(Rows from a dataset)
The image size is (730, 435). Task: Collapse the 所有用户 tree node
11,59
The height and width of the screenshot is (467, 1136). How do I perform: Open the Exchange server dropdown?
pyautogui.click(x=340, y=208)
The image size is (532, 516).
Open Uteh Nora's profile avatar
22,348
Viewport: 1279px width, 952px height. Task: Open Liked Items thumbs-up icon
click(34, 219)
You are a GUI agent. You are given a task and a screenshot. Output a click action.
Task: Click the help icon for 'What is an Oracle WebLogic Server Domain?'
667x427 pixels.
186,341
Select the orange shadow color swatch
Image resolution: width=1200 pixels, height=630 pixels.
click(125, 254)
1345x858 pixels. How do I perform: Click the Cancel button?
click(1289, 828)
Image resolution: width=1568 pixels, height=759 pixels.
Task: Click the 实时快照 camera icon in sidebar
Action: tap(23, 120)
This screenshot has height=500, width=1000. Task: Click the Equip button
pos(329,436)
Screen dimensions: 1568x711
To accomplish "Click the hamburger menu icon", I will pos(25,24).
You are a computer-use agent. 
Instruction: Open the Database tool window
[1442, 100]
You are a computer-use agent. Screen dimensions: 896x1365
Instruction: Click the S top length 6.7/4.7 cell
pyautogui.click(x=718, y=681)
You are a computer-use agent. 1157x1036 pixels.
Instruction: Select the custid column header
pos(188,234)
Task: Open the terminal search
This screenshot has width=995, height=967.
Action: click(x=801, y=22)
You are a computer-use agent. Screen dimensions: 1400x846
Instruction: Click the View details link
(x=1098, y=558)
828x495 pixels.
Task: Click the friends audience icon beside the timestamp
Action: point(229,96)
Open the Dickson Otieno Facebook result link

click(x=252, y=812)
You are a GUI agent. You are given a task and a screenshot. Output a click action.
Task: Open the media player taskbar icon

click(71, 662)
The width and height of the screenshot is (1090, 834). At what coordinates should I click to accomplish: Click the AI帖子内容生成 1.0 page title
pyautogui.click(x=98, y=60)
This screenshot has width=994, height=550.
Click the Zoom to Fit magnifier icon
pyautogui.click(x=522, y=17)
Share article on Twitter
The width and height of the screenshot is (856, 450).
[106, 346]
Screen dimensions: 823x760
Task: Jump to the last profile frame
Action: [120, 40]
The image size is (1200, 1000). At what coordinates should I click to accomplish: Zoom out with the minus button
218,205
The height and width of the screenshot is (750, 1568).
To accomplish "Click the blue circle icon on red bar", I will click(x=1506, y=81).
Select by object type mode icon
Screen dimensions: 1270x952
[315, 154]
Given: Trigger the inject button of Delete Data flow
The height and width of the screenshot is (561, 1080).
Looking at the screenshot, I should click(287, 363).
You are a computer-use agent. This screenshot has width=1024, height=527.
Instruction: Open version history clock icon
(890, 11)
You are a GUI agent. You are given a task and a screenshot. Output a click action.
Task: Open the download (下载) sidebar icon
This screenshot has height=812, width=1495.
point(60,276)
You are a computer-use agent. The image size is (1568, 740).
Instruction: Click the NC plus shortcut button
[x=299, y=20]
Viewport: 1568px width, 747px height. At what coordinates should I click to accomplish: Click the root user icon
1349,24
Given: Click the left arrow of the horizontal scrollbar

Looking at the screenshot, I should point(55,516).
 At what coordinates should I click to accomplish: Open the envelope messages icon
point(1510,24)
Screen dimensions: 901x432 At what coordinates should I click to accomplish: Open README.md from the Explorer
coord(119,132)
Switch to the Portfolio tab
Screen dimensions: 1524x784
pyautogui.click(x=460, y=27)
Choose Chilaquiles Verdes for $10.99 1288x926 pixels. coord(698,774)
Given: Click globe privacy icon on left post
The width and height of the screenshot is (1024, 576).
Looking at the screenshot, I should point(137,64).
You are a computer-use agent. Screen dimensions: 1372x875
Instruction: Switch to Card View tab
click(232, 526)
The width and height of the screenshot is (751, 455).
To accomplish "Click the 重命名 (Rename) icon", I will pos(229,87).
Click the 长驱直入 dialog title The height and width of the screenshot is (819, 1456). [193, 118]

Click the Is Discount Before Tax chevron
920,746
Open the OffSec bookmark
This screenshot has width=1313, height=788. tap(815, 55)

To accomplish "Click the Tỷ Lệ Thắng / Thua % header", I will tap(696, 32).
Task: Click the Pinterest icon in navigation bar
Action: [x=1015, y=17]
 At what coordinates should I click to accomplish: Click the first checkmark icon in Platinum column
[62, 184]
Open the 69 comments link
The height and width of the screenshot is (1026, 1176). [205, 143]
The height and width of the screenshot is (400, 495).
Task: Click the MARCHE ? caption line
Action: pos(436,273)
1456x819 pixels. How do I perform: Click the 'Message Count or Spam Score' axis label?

### STATED PROBLEM
Rewrite the lines of the listing as a numbered list, starting at the line containing "Screen dimensions: 901x432" and continuing through the end of the listing. Leave out blank lines.

### PROBLEM SOLUTION
1. Screen dimensions: 901x432 At what coordinates should I click to accomplish: Open README.md from the Explorer
2. coord(119,132)
3. Switch to the Portfolio tab
4. Screen dimensions: 1524x784
5. pyautogui.click(x=460, y=27)
6. Choose Chilaquiles Verdes for $10.99 1288x926 pixels. coord(698,774)
7. Given: Click globe privacy icon on left post
8. The width and height of the screenshot is (1024, 576).
9. Looking at the screenshot, I should point(137,64).
10. You are a computer-use agent. Screen dimensions: 1372x875
11. Instruction: Switch to Card View tab
12. click(232, 526)
13. The width and height of the screenshot is (751, 455).
14. To accomplish "Click the 重命名 (Rename) icon", I will pos(229,87).
15. Click the 长驱直入 dialog title The height and width of the screenshot is (819, 1456). [193, 118]
16. Click the Is Discount Before Tax chevron
17. 920,746
18. Open the OffSec bookmark
19. This screenshot has width=1313, height=788. tap(815, 55)
20. To accomplish "Click the Tỷ Lệ Thắng / Thua % header", I will tap(696, 32).
21. Task: Click the Pinterest icon in navigation bar
22. Action: [x=1015, y=17]
23.  At what coordinates should I click to accomplish: Click the first checkmark icon in Platinum column
24. [62, 184]
25. Open the 69 comments link
26. The height and width of the screenshot is (1026, 1176). [205, 143]
27. The height and width of the screenshot is (400, 495).
28. Task: Click the MARCHE ? caption line
29. Action: pos(436,273)
30. 1456x819 pixels. How do I perform: Click the 'Message Count or Spam Score' axis label?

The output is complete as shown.